This article describes how to use the Find Heterozygotes pipeline under the Pre-processing options. Find Heterozygotes can also be chosen as an option when running Batch Assemble Sanger Sequences.
Heterogeneity in base sequence occurs when a single peak position within a trace contains more than one peak. In general, base callers tend may list this base position as an 'N' or may call this base based on the highest observed peak. These heterozygous bases can be identified and annotated to suit with the Find Heterozygotes and Batch Assemble Sanger Sequences operations.
Find heterozygotes without assembly
To identify and annotate heterozygous bases without prior sequence assembly, (1) select your sequences, (2) click Pre-processing and select (3) Find Heterozygotes in the dropdown.

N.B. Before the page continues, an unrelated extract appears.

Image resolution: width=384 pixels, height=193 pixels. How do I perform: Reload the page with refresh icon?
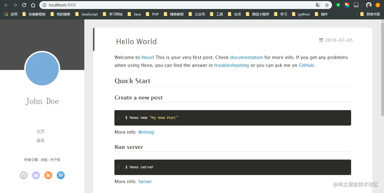tap(24, 5)
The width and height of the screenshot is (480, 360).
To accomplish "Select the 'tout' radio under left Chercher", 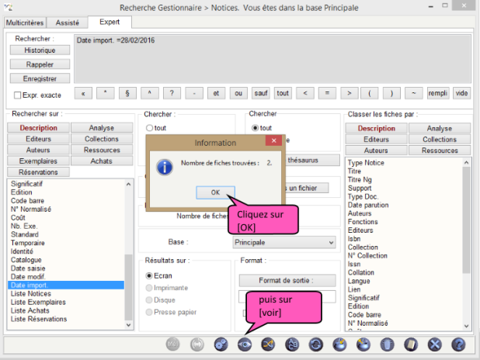I will (150, 128).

To annotate or modify heterozygous bases according to the selected peak similarity, select Annotate or Change bases to ambiguities respectively in the Find Heterozygotes dialog. If you select Annotate, the heterozygous bases will be annotated and not changed, but if you select Change bases to ambiguities the heterozygous bases will be changed to ambiguous bases accordingly.
You can set the peak similarity percentage to suit where a heterozygous base will be call when the alternative peak is as high as the set percentage of the best peak. In the example below, the number of ambiguous bases reduces with increasing peak similarity.
Find heterozygotes during Batch Assembly
To identify and change heterozygous bases in consensus sequences, (1) select the sequences to be assembled, (2) click Pre-processing and (3) select Batch Assemble Sanger Sequences in the dropdown.
When a Sanger trace has an alternative peak that is at least as high as this percentage of the best peak, that sequence will contribute a heterozygous call to the consensus calculation. To change heterozygous bases in the consensus sequences, enter your preferred value in the Consensus: call Sanger heterozygotes option (the higher the percentage, the lower the chance of an ambiguous base being called).
** Note that base calls with a quality score of at least 63 (i.e. those manually edited) will not be analysed for heterozygotes.